En Belgique, l’Institut belge des services postaux et télécommunications (IBPT) procède gratuitement, sur le terrain, à la vérification des expositions aux rayonnements électromagnétiques. Mais il peine à suivre les demandes, qui ont triplé en deux ans.  » Ses rapports sont illisibles pour les profanes « , déplore Michel Geerts, spécialiste, chez Ecolo, de la téléphonie mobile.

Que faire en attendant que les experts tombent d’accord ? Des médecins donnent des conseils de prudence en insistant sur les utilisateurs les plus fragiles : les enfants. Il faudrait donc restreindre l’usage du GSM par les plus jeunes et leur donner des oreillettes, mais aussi, logiquement, les protéger des rayonnements des antennes-relais.

En France, une directive impose l’éloignement des antennes (au moins 100 mètres) par rapport aux classes scolaires. En Belgique, nulle contrainte de ce genre. Benoît Stockbroeckx, directeur des laboratoires de l’Anpi (Louvain-la-Neuve) :  » Vu le temps que les enfants passent à domicile, je suis davantage partisan d’une limite d’exposition beaucoup plus raisonnable que celle de l’OMS, mais partout et pour tous « . Lorsqu’ils choisissent le sommet d’un immeuble pour installer leurs antennes, les opérateurs aménagent souvent une dalle en béton armé.  » Ce type d’aménagement protège les habitants et les travailleurs situés à la verticale de l’antenne, mais ceux qui sont situés en face, surtout à la même hauteur et à quelques dizaines de mètres, subissent le maximum de rayonnement. « 

La polémique ne fait que commencer

A Lyon pourtant, le 20 juin dernier, lors d’un débat organisé par la mairie entre des habitants et une quinzaine d’experts, des parents d’élèves ont notamment évoqué le cas d’une école où un élève a été diagnostiqué avec un lymphome dans une classe située sous une antenne-relais de SFR. Un an plus tard, un autre élève, dans la même classe, assis à la même place, a souffert d’une leucémie. En mars, les parents ont réussi à obtenir le démontage de l’installation. A Saint-Cyr-l’Ecole (Yvelines), huit cas de leucémies et de tumeurs au cerveau sont apparus chez des enfants ayant fréquenté l’école Bizet entre 1991 et 2002. Une enquête épidémiologique du ministère de la Santé a reconnu, en 2004, que l’incidence dans cette classe d’âge était deux fois supérieure à la moyenne, mais elle a également conclu qu’il s’agissait probablement d’une  » fluctuation statistique normale « .

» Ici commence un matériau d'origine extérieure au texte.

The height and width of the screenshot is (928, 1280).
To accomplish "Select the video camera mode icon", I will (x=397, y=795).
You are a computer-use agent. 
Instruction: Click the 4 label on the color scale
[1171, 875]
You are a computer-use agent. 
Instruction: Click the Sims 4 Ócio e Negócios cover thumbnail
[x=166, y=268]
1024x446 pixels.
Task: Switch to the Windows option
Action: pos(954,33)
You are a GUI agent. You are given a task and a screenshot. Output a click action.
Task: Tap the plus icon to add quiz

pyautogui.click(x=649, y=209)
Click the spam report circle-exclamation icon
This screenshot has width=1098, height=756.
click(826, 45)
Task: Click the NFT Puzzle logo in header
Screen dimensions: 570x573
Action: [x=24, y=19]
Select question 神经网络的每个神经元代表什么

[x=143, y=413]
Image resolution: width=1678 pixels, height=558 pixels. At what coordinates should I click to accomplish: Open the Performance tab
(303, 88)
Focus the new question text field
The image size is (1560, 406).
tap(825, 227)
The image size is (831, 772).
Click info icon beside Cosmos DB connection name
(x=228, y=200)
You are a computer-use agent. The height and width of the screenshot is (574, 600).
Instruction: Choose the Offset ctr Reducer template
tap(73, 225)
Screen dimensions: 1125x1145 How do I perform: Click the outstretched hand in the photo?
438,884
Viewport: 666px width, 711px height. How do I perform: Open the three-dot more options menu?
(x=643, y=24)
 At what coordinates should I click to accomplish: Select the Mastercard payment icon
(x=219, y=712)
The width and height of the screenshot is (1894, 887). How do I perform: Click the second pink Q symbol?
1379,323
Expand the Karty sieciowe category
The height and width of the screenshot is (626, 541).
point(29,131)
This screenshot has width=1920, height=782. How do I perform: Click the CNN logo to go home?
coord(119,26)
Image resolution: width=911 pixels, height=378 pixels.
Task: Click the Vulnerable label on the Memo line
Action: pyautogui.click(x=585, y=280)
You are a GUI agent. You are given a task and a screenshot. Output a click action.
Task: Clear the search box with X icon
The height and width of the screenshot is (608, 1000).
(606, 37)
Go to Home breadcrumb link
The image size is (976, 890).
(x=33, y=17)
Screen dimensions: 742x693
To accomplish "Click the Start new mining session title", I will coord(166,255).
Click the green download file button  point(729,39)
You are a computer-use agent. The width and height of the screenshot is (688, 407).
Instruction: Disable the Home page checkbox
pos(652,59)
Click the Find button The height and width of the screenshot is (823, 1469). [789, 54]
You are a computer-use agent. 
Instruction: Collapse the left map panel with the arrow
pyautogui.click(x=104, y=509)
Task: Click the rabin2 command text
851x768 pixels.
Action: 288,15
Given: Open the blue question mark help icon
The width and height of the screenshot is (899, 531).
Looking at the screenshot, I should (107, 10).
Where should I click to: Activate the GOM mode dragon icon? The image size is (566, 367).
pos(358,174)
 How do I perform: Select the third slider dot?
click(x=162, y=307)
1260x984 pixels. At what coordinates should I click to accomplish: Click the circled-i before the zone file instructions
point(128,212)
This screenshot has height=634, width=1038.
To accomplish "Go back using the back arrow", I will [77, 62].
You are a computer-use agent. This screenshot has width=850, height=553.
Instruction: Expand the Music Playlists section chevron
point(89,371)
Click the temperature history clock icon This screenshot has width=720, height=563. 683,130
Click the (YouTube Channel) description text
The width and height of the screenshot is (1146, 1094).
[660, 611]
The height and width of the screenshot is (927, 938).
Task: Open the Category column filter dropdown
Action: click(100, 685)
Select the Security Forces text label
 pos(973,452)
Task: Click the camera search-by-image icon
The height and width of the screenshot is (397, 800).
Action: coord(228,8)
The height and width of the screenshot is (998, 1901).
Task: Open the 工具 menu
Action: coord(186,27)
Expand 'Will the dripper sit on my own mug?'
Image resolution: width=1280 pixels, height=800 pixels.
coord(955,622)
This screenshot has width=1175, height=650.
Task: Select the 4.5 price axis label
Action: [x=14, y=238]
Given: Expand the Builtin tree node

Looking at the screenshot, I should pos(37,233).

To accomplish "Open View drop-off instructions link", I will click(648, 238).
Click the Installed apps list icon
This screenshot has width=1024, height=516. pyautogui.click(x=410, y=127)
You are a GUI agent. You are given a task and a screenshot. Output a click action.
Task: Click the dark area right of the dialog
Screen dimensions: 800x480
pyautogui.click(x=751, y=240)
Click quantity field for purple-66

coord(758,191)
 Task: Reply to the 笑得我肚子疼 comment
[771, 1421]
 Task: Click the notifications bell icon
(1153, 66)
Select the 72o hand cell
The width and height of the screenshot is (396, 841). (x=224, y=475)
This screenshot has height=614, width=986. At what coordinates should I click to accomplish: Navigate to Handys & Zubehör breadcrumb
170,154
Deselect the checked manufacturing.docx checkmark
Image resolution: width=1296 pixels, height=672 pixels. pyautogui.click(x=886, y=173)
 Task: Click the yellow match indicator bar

Nul cas récent aussi troublant, semble-t-il, dans notre pays. Mais le nombre de personnes se déclarant  » électro-sensibles  » (irritabilité, insomnies, troubles de la concentration…) – 15 % de la population, selon certaines sources – semble à la hausse. Nul doute que la polémique autour des antennes est loin d’être éteinte. Et qu’elle surgira de plus belle lorsque la Cour constitutionnelle rendra son arrêt. Ou… lorsqu’une nouvelle étude jettera, une fois encore, de l’huile sur le feu des incertitudes.

Quels que soient les résultats de prochaines études sur le sujet, la polémique sur les mobiles et leurs antennes-relais n’est pas près de s’éteindre, à moins d’une preuve écrasante et très peu probable de leur innocuité.